╭─ Selected text

Thursday, February 9, 2012

Why I Love My Shrek


      Yesterday, on the way to taking him to work (because I needed the truck, Yuck), Shrek not only got me a Starbucks coffee, he got me a surprise – a brownie. He said “Last night you said you wanted a heart with chocolate (boxed heart, valentines day), so I figured I'd get you a brownie as a stop gap before next week”. He's so awkwardly cute! I Love him!



      Yes, I call my hubby Shrek. Why? Well if you've been around him a while, you'd get the picture, but here goes...He's big and strong. There are times when he gives me a hug and literally he takes my breath away because he hugs too hard (he says he was barely squeezing). He doesn't know his own strength, as several of my children can attest to: I think it was #2, when she was 4 or so, she had a rope tied onto a Big Wheel. He would hold the end and she would ride as fast as she could and just as she was coming to the end of the rope, he would “tug” on it – needless to say it didn't take long for her to flip over. Then there was the time at Santa Land, in the playground is a “swinging gate”.   He swung and swung #1 and the next thing I know, she's holding on to the top of the gate and her feet are in the air! And of course, we can't forget about the time he was throwing the kids into the pool, and by the time he got to #5, she was the lightest, and ooooppppsss...she almost made it completely to the other side of the pool.

      All in fun, and he reminds me that's why I married him, because he brought fun back into my life, and he did. You know the saying “You end up not liking them for the same reason you fell in love with them”. So now, I take my mind back to the days (when things were more simple) and remember why I fell in love with him, and I am falling in love with him all over again.

╰─

• _Exercise instructions_
(1) In the post about Shrek, what surprise did Shrek get along with the Starbucks coffee?
(2) Set down everything in the post about Shrek from "Thursday, February 9, 2012" down to "I Love him!", copying it word for word.

╭─ Dataset section

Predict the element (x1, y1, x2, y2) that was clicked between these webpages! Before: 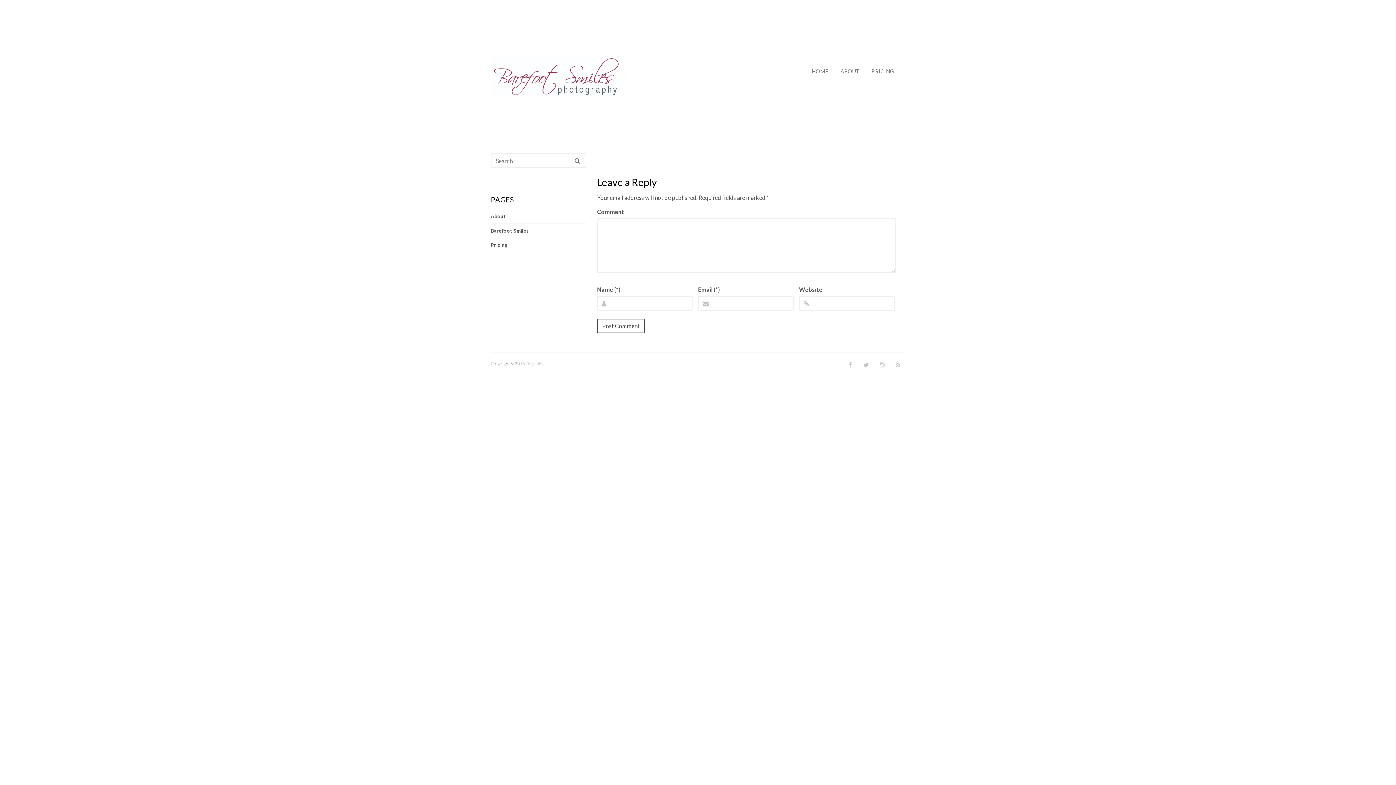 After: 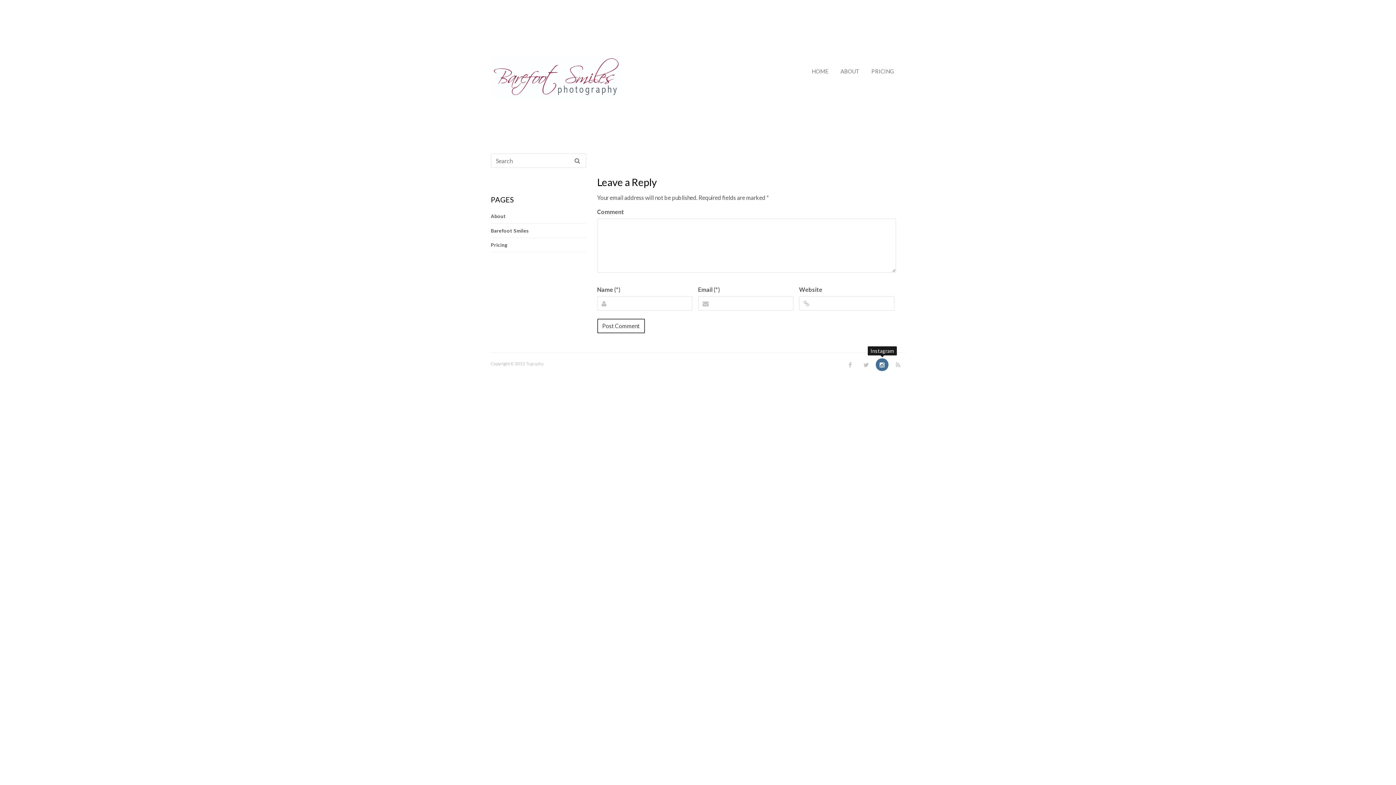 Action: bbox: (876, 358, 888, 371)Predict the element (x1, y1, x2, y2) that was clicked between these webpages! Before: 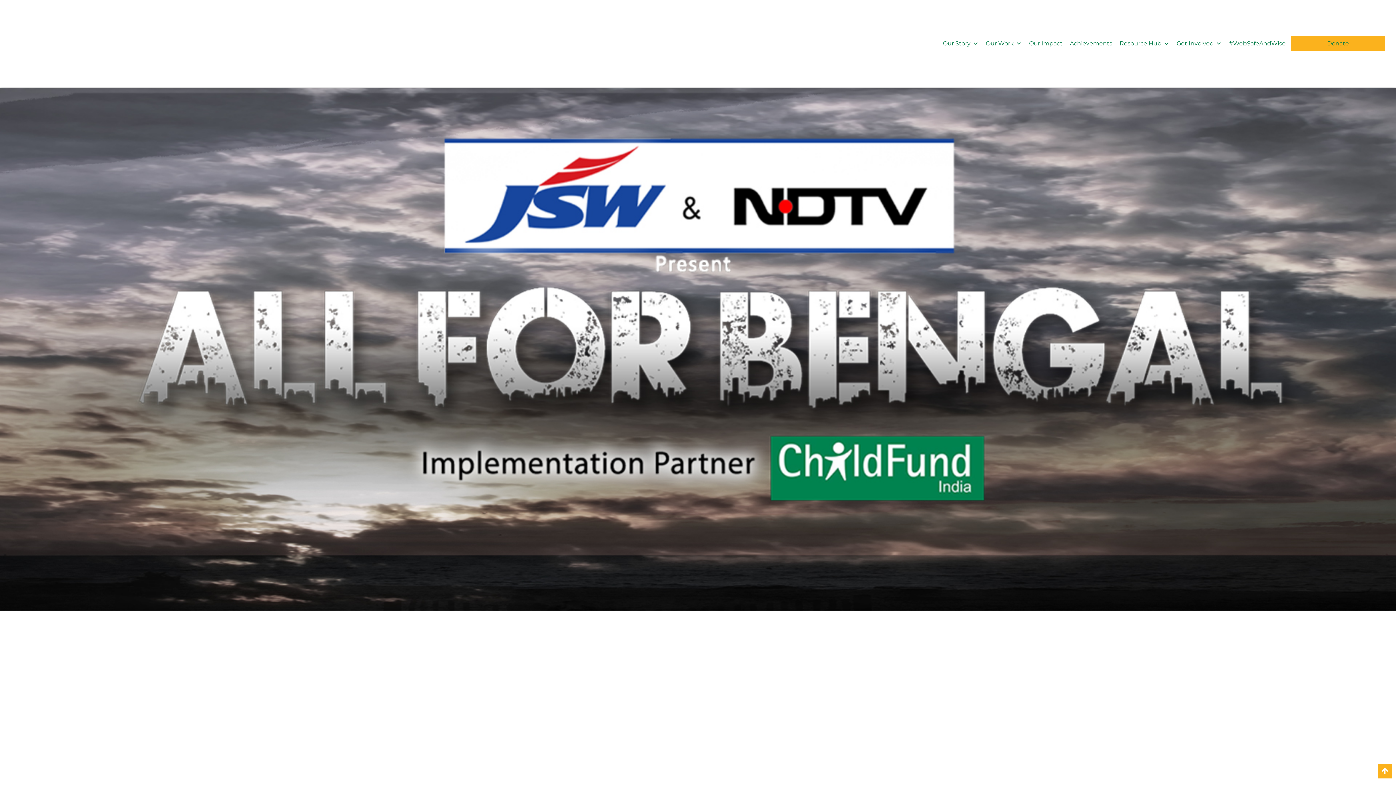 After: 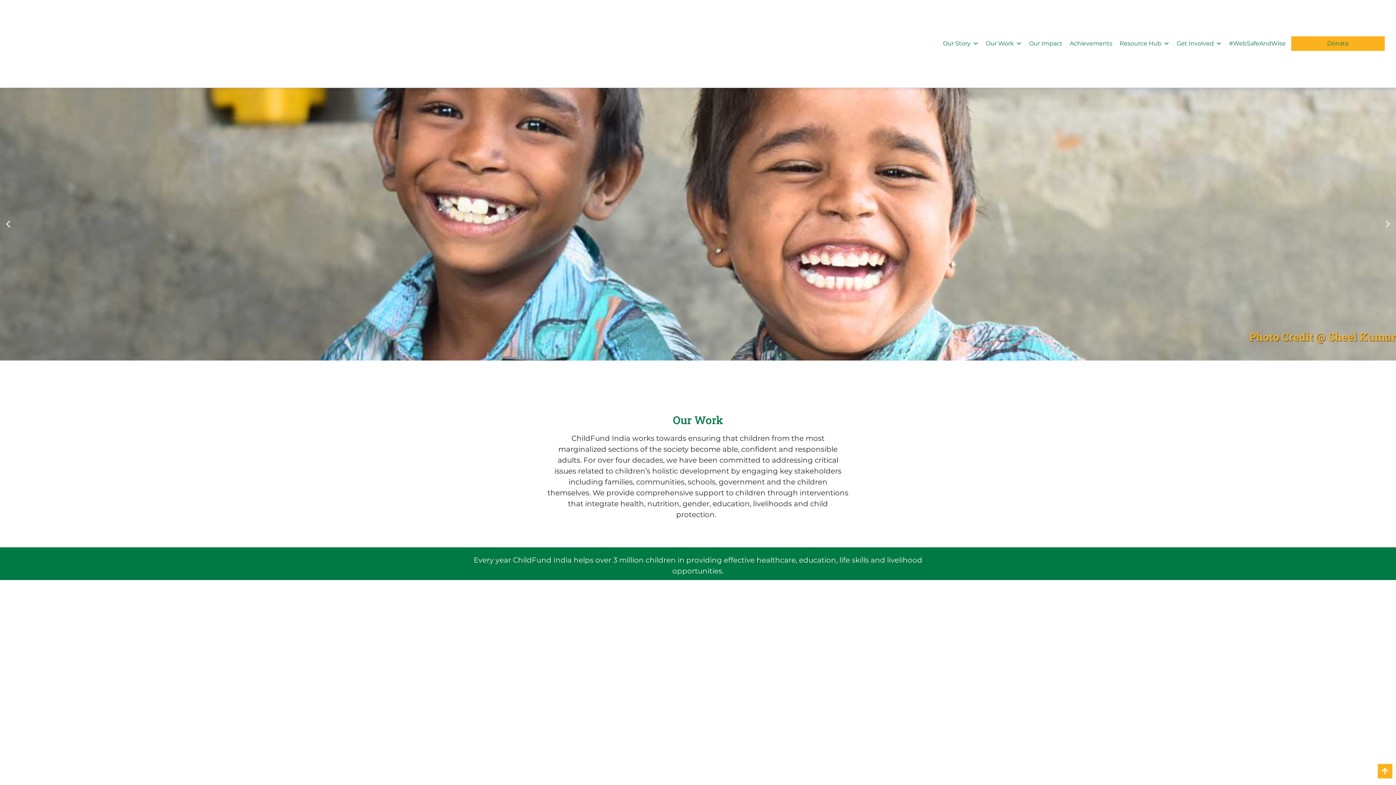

╰─

• _Task responses_
(1) A brownie.

(2)
Thursday, February 9, 2012

Why I Love My Shrek


      Yesterday, on the way to taking him to work (because I needed the truck, Yuck), Shrek not only got me a Starbucks coffee, he got me a surprise – a brownie. He said “Last night you said you wanted a heart with chocolate (boxed heart, valentines day), so I figured I'd get you a brownie as a stop gap before next week”. He's so awkwardly cute! I Love him!